One of the perpetual concerns of any political administration is an over-heated property market – I have been raised as part of a generation who see the money that can be realised in the life-time of a house, as the corner stone of their pension pot, yet the boom and bust reality of property ownership flies in the face of this. When adjusted for inflation the price of housing in the UK has more than doubled in the last 30 years. The cost to build a house varies little between one county and another, so the only variable that makes a 4 bedroom house in the North East worth £200,000 and the same in the South East over half a million, is the cost of land. Yet is it not the case that the greater the availability of anything, the less of a value it can command in its market? There are three fundamental features that make or break the suitability of land for re-development:
Where it is
What it costs
But more recently further factors have been …
The mortgage market
Availability of development funding
Availability of skilled resource
Availability of materials
I fear that no politician has the courage or the motivation to see this through. It’s a complex many layered problem that will take a Herculean effort and, the buy-in of the electorate for at least a generation.
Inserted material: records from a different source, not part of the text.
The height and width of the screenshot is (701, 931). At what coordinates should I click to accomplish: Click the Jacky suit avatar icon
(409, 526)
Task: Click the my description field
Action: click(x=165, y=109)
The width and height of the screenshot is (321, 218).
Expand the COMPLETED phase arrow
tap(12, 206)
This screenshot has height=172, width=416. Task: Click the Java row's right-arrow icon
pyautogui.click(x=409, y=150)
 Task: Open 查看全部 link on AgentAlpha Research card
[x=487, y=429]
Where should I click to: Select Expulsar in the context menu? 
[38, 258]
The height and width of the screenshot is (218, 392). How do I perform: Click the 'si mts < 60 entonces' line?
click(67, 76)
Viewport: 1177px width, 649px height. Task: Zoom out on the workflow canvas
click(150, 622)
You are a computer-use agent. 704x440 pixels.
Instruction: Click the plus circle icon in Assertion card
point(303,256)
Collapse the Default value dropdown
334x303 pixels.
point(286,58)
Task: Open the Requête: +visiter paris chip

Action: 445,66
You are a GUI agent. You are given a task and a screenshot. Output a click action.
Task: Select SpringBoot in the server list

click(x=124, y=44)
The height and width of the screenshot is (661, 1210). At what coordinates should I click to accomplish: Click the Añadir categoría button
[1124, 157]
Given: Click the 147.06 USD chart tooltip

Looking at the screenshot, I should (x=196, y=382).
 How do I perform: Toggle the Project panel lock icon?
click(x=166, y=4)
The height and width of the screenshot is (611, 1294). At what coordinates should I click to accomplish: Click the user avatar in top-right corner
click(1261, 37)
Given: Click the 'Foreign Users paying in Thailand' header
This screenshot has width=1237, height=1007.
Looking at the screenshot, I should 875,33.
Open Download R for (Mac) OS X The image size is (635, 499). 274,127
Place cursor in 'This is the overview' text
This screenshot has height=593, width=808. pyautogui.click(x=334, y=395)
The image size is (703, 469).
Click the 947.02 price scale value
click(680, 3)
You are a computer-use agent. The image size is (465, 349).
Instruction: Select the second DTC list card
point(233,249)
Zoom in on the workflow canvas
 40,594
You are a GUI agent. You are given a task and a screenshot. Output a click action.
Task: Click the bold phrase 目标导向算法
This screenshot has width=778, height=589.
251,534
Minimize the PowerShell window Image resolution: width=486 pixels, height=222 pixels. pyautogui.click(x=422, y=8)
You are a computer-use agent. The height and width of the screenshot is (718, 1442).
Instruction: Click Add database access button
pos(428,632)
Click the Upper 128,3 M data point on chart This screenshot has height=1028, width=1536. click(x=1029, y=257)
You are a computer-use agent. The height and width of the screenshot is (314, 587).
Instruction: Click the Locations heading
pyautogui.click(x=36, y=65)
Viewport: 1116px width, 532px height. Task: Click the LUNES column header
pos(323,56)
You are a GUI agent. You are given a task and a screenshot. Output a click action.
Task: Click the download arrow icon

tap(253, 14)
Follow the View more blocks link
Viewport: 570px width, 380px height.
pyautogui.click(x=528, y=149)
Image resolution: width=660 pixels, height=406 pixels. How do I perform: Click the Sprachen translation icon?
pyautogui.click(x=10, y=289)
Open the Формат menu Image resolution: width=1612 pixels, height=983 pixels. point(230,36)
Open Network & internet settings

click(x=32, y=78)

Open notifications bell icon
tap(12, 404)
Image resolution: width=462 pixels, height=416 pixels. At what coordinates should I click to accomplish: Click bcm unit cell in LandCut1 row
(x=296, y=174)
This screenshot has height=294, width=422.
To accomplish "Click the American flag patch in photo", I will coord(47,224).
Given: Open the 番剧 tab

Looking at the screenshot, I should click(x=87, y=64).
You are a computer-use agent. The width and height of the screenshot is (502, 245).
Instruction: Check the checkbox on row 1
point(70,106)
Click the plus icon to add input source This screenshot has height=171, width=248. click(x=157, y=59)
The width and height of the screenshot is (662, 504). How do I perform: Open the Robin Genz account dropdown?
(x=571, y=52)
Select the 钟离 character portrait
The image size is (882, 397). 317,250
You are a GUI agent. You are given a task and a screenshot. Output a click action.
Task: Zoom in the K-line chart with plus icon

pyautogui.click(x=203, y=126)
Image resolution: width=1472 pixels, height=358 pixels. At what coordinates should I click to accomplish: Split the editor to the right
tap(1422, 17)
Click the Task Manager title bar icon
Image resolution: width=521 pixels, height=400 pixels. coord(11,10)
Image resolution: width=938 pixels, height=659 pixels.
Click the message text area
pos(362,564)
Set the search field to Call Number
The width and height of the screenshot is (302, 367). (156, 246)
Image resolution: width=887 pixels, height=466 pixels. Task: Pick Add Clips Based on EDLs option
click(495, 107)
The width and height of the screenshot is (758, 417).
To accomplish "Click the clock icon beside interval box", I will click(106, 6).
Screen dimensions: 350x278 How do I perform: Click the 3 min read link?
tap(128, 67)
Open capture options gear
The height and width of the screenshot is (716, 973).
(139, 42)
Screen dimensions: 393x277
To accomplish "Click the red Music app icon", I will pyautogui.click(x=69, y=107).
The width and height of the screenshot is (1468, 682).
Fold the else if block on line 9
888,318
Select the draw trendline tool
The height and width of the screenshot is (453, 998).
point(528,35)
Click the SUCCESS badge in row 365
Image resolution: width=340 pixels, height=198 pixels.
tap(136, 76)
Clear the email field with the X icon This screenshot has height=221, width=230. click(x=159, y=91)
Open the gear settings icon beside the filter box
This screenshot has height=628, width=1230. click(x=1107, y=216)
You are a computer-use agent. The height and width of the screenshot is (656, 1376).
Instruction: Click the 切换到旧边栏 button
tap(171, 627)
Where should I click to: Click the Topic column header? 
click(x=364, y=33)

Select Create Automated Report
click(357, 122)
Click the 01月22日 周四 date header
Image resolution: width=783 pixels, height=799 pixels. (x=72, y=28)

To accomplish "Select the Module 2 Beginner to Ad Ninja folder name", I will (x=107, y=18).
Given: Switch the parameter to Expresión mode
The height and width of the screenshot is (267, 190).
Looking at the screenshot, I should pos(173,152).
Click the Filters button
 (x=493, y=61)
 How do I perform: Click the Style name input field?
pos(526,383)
The construction industry clearly has a major part to play. Post economic melt-down we have seen new companies emerge (often from the ashes of those who were burnt). The later bread of new home developer is a slimmed-down variant of leaner proportion. Largely operating with few senior experienced managers and out-sourcing many of those functions previously handled under the one roof, to external specialists. It’s by no means unique and other industry sectors long since learned the lessons of top heavy overheads in times of recession. As an out-sourced service, we see every day examples of companies who burden themselves with problems they don’t need and solutions they can’t sustain. It is refreshing to work with developers who understand that their focus is to concentrate on those things that create value, than those that merely cost money.
The UK has been sliding into this problem for decades and, like most other galactic size crises (the NHS, Pensions and the cost of University Education) we have to start the process of correction by accepting that eventually everything changes and will never be the same way again.